- [WORK INSTRUCTIONS] Copy the items below word for word, starting at the line that contains "Where should I click to: Choose the character" and ending at the line that contains "Action: point(823,1128)", both included.

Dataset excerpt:
____________________
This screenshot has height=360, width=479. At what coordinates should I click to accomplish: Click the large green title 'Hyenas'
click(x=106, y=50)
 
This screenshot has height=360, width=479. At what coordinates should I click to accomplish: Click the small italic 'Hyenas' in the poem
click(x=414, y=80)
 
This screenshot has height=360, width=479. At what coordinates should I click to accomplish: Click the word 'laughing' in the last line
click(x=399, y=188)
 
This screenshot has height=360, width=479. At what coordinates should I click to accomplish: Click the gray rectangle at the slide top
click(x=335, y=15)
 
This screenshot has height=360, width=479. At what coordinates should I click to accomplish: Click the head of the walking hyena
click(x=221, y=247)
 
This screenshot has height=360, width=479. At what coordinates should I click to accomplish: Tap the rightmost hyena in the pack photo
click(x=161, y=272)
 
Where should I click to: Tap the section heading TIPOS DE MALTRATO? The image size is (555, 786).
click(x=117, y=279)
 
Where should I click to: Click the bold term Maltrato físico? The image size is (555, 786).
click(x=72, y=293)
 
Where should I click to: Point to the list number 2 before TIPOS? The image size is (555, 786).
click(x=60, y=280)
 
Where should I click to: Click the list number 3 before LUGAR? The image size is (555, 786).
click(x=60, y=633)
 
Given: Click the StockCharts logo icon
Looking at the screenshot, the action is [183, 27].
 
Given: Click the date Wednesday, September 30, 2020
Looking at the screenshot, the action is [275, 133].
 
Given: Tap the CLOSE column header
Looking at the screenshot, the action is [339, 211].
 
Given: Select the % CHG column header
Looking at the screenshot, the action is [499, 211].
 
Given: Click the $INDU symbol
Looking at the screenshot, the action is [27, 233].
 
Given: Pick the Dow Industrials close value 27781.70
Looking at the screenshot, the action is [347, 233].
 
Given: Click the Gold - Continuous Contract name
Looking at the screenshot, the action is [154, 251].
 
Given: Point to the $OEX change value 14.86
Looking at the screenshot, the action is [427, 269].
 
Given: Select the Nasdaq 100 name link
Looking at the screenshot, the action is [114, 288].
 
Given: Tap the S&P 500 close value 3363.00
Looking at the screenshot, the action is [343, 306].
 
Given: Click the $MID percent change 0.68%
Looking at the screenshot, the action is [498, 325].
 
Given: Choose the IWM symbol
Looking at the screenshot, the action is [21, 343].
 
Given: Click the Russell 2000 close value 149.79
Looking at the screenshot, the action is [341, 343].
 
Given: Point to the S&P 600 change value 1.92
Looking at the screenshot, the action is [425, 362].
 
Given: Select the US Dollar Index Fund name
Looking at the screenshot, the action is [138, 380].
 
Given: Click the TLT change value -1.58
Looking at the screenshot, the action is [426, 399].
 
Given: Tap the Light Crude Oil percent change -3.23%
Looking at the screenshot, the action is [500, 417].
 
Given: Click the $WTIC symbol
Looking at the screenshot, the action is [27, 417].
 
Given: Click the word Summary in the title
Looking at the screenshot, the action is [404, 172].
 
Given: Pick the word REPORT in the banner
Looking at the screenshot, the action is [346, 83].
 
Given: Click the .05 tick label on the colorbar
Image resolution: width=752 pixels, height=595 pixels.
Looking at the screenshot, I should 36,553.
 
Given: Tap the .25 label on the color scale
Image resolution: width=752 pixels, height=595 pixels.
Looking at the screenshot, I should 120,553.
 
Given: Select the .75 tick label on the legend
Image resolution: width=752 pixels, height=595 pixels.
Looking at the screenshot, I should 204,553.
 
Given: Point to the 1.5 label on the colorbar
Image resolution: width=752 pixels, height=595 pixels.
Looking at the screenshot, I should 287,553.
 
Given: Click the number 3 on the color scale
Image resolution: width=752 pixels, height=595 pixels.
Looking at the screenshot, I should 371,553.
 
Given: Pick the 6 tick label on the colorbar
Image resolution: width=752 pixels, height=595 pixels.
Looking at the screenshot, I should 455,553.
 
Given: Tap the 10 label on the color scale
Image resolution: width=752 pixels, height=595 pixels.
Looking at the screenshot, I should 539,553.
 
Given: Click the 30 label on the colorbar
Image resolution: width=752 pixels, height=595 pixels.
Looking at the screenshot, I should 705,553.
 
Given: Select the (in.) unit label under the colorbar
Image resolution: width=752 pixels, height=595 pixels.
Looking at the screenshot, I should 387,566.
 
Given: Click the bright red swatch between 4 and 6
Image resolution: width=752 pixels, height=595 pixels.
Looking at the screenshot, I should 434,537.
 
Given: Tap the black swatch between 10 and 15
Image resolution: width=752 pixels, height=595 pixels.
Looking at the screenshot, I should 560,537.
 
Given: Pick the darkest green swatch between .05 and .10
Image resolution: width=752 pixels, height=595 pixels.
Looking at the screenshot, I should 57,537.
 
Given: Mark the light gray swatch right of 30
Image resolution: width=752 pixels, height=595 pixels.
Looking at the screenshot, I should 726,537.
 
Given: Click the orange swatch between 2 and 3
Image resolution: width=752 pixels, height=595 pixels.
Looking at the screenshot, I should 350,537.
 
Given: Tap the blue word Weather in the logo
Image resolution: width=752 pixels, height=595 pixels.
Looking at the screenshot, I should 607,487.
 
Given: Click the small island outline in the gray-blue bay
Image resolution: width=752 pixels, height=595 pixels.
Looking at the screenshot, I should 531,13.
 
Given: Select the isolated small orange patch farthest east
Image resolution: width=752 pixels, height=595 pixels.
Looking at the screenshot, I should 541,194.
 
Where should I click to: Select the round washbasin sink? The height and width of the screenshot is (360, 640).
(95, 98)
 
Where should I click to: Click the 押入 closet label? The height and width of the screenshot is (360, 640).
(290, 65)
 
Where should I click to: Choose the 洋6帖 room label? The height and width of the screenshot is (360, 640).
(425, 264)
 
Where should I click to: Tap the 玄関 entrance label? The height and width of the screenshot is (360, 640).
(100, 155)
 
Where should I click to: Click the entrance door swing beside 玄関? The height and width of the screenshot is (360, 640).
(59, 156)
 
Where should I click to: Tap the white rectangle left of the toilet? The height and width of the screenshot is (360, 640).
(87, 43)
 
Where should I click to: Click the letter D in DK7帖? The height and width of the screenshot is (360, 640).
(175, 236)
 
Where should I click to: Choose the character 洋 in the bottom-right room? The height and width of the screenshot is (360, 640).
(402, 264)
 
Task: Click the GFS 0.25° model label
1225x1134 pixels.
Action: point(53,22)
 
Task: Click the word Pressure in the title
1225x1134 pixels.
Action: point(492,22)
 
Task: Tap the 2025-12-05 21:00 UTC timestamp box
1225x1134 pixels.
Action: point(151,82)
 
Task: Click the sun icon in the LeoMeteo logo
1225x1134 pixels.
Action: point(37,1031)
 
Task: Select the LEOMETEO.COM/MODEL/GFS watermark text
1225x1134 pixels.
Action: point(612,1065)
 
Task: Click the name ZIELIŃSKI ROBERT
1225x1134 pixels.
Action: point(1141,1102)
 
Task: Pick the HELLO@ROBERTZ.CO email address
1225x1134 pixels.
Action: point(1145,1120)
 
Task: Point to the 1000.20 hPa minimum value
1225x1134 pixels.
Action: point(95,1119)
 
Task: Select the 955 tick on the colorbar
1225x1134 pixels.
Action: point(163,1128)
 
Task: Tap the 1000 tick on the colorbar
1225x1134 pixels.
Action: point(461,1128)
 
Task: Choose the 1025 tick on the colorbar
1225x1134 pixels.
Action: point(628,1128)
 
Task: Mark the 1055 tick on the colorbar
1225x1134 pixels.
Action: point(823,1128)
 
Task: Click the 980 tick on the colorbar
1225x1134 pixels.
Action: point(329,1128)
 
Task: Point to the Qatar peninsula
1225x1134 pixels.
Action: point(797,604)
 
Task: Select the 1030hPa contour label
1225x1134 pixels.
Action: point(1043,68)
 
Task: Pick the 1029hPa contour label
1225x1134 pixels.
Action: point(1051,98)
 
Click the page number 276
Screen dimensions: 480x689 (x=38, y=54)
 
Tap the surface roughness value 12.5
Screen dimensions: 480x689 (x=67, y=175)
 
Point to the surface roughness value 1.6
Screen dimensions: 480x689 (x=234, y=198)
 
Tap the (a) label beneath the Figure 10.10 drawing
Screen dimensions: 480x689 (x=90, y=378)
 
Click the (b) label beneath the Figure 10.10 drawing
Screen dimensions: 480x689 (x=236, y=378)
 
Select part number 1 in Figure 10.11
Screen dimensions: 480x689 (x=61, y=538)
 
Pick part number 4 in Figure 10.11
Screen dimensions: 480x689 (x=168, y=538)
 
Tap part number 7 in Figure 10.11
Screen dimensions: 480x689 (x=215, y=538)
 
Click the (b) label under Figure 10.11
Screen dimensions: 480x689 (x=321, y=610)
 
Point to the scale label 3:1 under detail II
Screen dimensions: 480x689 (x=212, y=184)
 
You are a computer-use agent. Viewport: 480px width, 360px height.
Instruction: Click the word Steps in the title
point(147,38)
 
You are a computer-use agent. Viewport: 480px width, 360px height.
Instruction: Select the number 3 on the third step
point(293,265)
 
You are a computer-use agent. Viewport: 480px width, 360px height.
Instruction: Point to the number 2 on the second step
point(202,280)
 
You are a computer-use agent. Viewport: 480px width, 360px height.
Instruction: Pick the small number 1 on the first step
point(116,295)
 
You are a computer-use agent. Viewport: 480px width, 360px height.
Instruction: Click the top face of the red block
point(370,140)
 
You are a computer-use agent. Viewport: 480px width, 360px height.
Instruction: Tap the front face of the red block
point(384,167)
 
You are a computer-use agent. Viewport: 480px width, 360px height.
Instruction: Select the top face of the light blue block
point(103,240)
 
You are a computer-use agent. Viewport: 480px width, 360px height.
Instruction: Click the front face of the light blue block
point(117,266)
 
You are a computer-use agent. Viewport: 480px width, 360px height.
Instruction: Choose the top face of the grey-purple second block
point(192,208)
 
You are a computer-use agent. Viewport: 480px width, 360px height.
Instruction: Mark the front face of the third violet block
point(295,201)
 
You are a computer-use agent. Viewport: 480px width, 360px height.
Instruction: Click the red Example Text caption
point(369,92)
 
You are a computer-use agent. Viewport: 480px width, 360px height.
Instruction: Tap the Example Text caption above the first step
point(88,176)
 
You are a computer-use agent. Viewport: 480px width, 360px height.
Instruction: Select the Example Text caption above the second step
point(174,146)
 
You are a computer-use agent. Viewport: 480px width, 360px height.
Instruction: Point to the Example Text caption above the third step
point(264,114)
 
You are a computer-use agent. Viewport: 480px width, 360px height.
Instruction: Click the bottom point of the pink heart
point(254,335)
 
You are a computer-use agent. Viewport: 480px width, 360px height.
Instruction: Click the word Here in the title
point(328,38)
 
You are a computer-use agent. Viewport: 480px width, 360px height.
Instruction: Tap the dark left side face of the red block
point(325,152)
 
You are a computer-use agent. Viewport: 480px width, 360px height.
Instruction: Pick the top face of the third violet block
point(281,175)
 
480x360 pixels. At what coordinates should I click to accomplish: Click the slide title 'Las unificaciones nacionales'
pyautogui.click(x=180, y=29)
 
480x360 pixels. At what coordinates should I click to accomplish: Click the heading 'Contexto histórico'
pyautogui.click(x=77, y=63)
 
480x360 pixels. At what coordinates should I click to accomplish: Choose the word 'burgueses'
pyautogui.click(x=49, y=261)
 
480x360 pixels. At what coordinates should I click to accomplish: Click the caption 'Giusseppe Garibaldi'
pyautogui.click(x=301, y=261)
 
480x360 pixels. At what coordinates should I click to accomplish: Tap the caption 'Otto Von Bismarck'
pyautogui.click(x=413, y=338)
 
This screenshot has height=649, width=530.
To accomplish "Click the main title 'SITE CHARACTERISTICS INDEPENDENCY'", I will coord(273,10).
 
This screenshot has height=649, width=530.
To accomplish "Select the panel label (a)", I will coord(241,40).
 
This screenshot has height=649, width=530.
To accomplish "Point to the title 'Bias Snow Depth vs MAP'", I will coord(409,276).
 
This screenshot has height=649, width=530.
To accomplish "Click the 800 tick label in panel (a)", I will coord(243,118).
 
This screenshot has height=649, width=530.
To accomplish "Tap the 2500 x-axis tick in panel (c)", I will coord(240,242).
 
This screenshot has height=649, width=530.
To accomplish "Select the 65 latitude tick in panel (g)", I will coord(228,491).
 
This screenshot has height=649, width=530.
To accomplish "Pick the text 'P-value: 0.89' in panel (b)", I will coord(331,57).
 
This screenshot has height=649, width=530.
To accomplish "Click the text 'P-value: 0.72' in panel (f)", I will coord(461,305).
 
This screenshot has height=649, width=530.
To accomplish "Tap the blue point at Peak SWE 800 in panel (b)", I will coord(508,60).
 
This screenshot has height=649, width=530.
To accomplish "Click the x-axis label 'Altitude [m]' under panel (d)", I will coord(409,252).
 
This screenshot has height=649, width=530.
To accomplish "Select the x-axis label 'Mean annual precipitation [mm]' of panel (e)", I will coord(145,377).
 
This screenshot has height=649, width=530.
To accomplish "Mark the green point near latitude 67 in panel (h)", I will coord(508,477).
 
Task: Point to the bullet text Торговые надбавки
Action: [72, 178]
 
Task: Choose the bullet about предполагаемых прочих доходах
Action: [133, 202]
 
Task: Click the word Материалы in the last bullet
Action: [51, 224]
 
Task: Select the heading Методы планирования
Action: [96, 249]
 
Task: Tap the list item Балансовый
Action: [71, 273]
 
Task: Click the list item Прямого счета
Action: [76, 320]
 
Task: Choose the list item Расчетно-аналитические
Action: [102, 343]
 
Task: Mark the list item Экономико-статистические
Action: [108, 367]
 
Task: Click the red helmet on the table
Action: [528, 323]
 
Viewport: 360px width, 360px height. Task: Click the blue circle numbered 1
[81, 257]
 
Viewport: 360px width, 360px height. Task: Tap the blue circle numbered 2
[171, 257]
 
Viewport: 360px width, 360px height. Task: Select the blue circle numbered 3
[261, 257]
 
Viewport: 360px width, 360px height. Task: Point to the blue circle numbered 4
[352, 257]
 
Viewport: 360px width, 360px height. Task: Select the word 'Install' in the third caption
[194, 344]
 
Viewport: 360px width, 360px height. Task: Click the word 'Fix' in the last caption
____________________
- [PROBLEM SOLUTION]
Where should I click to: Choose the character 洋 in the bottom-right room? The height and width of the screenshot is (360, 640).
(402, 264)
 
Task: Click the GFS 0.25° model label
1225x1134 pixels.
Action: point(53,22)
 
Task: Click the word Pressure in the title
1225x1134 pixels.
Action: point(492,22)
 
Task: Tap the 2025-12-05 21:00 UTC timestamp box
1225x1134 pixels.
Action: point(151,82)
 
Task: Click the sun icon in the LeoMeteo logo
1225x1134 pixels.
Action: point(37,1031)
 
Task: Select the LEOMETEO.COM/MODEL/GFS watermark text
1225x1134 pixels.
Action: point(612,1065)
 
Task: Click the name ZIELIŃSKI ROBERT
1225x1134 pixels.
Action: point(1141,1102)
 
Task: Pick the HELLO@ROBERTZ.CO email address
1225x1134 pixels.
Action: point(1145,1120)
 
Task: Point to the 1000.20 hPa minimum value
1225x1134 pixels.
Action: point(95,1119)
 
Task: Select the 955 tick on the colorbar
1225x1134 pixels.
Action: point(163,1128)
 
Task: Tap the 1000 tick on the colorbar
1225x1134 pixels.
Action: point(461,1128)
 
Task: Choose the 1025 tick on the colorbar
1225x1134 pixels.
Action: point(628,1128)
 
Task: Mark the 1055 tick on the colorbar
1225x1134 pixels.
Action: point(823,1128)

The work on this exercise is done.